4 保護管理者は、保有個人情報等の取扱いに係る業務を外部に委託する場合には、委託する業務に係る保有個人情報等の秘匿性等その内容に応じて、委託先における管理体制及び実施体制又は個人情報の管理状況について、少なくとも年1回以上、実地検査又は書面による報告により確認を行うものとする。
5 保護管理者は、個人番号利用事務等の取扱いに係る業務を外部に委託する場合には、前項に定めるもののほか、委託を受けた者において、市が果たすべき措置と同等の措置が講じられるよう必要かつ適切な監督を行うものとする。

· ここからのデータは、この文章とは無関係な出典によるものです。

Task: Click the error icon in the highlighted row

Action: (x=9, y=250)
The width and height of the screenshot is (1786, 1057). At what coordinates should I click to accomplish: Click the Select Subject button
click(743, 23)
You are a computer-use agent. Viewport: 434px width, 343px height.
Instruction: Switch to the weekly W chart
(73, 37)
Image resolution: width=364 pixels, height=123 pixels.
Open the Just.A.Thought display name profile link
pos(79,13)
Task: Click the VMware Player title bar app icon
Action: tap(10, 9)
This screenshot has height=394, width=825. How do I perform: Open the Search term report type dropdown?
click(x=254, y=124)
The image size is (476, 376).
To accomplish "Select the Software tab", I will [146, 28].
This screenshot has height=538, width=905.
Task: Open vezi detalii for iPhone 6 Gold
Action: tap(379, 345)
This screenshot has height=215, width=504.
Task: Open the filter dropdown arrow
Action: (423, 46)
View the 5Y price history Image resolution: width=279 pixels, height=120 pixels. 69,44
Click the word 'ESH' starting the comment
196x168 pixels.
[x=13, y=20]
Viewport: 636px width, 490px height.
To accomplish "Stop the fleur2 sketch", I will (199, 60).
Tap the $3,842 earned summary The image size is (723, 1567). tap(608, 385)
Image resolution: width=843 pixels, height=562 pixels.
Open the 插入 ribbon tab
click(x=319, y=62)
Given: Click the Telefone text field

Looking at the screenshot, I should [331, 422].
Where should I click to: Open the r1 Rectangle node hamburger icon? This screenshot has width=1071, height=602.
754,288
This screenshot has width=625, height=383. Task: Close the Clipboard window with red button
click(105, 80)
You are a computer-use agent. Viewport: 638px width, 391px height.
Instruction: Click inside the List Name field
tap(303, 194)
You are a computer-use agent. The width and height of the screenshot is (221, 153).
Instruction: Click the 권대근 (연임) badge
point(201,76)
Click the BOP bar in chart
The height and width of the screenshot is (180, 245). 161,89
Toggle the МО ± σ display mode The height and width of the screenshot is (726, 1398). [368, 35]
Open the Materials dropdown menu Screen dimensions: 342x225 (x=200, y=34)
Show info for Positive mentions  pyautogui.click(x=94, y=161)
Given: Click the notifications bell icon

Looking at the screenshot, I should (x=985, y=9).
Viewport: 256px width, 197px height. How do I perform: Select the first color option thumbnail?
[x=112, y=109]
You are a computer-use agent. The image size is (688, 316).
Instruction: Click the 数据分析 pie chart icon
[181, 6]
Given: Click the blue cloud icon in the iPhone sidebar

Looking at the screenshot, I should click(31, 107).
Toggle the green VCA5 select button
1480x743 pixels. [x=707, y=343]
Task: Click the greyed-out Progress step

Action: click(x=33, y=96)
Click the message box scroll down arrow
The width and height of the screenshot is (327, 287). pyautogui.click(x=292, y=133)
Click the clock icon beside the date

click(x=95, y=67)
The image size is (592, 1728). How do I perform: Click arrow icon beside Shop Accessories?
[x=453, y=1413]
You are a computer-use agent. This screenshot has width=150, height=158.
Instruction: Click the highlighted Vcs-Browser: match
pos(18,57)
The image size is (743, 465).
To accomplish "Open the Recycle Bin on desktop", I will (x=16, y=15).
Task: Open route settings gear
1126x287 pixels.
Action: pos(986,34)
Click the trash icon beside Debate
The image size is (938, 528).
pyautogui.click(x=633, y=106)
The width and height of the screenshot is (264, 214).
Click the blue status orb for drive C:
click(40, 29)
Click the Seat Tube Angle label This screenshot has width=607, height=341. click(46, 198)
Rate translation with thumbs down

7 保護管理者は、個人番号利用事務等の取扱いに係る業務が再委託される場合には、前項に定めるもののほか、委託をする個人番号利用事務等において取り扱う特定個人情報等の適切な安全管理が図られることを確認した上で再委託の諾否を判断するものとする。
8 保護管理者は、保有個人情報等の取扱いに係る業務を派遣労働者に行わせる場合には、労働者派遣契約書に秘密保持義務等保有個人情報等の取扱いに関する事項を明記するものとする。
(削除又は置き換え等)
第46条 保護管理者は、保有個人情報等を提供し、又は保有個人情報等の取扱いに係る業務を委託する場合には、漏えい等による被害発生のリスクを低減する観点から、提供先の利用目的、委託する業務の内容、保有個人情報等の秘匿性等その内容などを考慮し、必要に応じ、特定の個人を識別することができる記載の全部若しくは一部を削除し、又は別の記号等に置き換える等の措置を講ずるものとする。
第10章 安全管理上の問題への対応
(事案の報告及び再発防止措置)
第47条 保有個人情報等の漏えい等の事案の発生又は兆候を把握した場合、職員等がこの規程等に違反している事実又は兆候を把握した場合その他保有個人情報等の適切な安全管理を行う上で問題となる事案の発生又は発生のおそれを認識した場合は、その事案の発生等を認識した職員等は、直ちに当該保有個人情報等を管理する保護管理者に当該事案の発生等を報告しなければならない。ただし、一の事務を複数の所属等で取り扱う場合にあっては、職員等は直ちに当該保有個人情報等を管理する保護管理者に報告しなければならない。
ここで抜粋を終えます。